> [Task item] Your answer should consist of the lines holding "name", copied from the material below.

> [Input material]

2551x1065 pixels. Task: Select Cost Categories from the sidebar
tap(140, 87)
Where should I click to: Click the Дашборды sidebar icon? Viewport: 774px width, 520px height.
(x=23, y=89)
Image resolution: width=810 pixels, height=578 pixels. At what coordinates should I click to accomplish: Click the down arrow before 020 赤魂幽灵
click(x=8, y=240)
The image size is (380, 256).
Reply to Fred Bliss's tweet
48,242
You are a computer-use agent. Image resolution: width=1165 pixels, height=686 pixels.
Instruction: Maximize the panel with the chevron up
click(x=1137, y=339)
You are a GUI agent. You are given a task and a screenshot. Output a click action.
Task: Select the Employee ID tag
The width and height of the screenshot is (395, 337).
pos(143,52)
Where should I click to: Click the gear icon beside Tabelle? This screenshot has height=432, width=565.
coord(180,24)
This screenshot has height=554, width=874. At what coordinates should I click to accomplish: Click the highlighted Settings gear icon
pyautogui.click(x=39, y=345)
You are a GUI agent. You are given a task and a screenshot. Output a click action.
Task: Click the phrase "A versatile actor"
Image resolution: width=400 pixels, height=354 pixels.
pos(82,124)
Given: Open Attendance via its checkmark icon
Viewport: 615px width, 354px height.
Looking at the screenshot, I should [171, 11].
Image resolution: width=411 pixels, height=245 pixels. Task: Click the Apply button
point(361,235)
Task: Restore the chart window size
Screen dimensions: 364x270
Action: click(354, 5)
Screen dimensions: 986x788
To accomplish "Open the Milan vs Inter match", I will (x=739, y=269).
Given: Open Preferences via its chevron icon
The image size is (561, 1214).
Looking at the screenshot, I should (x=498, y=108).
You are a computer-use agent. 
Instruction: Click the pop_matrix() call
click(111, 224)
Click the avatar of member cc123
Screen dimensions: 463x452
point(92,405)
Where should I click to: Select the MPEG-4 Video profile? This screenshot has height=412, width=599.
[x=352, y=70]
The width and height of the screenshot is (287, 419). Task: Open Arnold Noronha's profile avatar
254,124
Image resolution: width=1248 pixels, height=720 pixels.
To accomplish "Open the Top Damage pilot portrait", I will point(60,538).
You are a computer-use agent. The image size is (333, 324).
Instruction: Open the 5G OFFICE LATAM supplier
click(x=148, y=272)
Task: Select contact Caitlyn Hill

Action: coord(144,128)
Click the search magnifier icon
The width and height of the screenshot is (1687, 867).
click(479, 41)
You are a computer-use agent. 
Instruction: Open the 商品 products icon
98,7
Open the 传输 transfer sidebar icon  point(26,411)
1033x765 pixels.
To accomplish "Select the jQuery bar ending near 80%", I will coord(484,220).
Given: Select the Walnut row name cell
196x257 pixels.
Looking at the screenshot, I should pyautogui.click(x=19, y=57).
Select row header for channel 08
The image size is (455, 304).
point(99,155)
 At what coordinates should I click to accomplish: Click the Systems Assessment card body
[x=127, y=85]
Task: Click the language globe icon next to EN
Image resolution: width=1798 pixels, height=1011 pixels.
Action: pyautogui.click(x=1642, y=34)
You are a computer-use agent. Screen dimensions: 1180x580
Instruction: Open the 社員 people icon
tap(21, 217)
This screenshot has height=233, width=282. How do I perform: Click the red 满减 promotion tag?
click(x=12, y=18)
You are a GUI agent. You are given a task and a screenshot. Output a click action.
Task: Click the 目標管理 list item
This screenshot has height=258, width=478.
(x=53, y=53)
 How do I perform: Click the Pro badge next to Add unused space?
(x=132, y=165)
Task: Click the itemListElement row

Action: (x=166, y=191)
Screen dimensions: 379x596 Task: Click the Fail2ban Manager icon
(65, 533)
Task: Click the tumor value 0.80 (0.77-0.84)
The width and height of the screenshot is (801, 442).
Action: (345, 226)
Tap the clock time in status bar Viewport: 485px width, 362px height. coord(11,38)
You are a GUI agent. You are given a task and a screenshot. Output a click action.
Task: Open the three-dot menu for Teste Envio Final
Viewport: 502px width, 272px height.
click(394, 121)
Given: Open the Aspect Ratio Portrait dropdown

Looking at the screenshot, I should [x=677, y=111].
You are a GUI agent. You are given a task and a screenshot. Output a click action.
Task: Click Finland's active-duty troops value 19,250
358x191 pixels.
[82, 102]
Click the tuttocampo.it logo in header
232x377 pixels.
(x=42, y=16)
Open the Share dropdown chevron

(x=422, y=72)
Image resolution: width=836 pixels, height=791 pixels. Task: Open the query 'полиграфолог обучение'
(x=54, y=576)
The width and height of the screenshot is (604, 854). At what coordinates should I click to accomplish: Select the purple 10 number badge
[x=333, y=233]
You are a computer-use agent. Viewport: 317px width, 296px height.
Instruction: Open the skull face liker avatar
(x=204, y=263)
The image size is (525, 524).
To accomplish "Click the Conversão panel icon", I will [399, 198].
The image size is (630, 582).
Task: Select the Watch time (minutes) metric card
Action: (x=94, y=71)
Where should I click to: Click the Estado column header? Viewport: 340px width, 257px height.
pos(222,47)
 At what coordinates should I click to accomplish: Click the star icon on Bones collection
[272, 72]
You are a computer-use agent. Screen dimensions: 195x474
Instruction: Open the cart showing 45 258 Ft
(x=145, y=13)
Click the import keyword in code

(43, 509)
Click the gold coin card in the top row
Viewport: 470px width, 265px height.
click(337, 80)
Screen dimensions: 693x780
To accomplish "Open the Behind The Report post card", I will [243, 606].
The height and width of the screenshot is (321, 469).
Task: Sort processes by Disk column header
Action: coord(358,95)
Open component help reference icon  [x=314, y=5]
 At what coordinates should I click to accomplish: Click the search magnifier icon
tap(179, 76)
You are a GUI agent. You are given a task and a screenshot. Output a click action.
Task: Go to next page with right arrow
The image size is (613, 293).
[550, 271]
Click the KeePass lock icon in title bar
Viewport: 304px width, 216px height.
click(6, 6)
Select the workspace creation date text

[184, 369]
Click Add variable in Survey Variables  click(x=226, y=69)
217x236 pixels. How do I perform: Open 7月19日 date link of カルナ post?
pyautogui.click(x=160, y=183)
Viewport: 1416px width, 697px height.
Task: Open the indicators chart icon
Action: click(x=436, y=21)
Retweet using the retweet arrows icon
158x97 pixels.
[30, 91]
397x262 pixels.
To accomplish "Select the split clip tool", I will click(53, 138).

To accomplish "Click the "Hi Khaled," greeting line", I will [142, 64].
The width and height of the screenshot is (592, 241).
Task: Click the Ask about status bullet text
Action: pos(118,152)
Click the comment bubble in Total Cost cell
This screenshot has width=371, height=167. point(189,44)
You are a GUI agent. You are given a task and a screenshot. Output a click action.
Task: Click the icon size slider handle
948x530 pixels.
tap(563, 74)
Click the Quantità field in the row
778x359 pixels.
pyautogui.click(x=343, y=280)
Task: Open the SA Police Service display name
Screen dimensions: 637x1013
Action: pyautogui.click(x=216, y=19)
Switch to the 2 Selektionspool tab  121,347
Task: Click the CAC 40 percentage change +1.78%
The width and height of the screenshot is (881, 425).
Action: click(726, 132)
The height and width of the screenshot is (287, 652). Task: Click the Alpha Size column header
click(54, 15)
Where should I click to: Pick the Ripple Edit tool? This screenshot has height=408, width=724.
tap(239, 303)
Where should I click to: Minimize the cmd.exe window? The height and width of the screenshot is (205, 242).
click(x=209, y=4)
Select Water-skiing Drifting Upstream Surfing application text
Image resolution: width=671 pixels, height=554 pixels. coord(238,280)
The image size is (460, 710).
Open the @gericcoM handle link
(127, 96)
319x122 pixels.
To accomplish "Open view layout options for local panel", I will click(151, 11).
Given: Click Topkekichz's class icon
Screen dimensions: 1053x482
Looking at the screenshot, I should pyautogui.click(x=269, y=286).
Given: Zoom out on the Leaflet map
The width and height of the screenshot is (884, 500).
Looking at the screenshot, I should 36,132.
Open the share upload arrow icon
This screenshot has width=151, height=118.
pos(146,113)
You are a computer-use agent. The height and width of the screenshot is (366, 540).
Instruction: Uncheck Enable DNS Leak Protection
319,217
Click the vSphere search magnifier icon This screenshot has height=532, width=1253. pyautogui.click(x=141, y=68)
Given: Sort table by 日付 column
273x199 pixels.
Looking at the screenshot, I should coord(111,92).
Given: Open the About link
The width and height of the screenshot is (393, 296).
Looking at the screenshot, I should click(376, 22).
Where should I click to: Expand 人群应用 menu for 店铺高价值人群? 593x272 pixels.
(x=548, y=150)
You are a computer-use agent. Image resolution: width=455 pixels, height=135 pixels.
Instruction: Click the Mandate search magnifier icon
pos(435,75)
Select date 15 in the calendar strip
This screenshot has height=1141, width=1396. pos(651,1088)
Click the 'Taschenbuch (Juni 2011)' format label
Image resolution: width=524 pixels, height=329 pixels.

> [Exercise result]
Given: Select the Walnut row name cell
Task: Open the SA Police Service display name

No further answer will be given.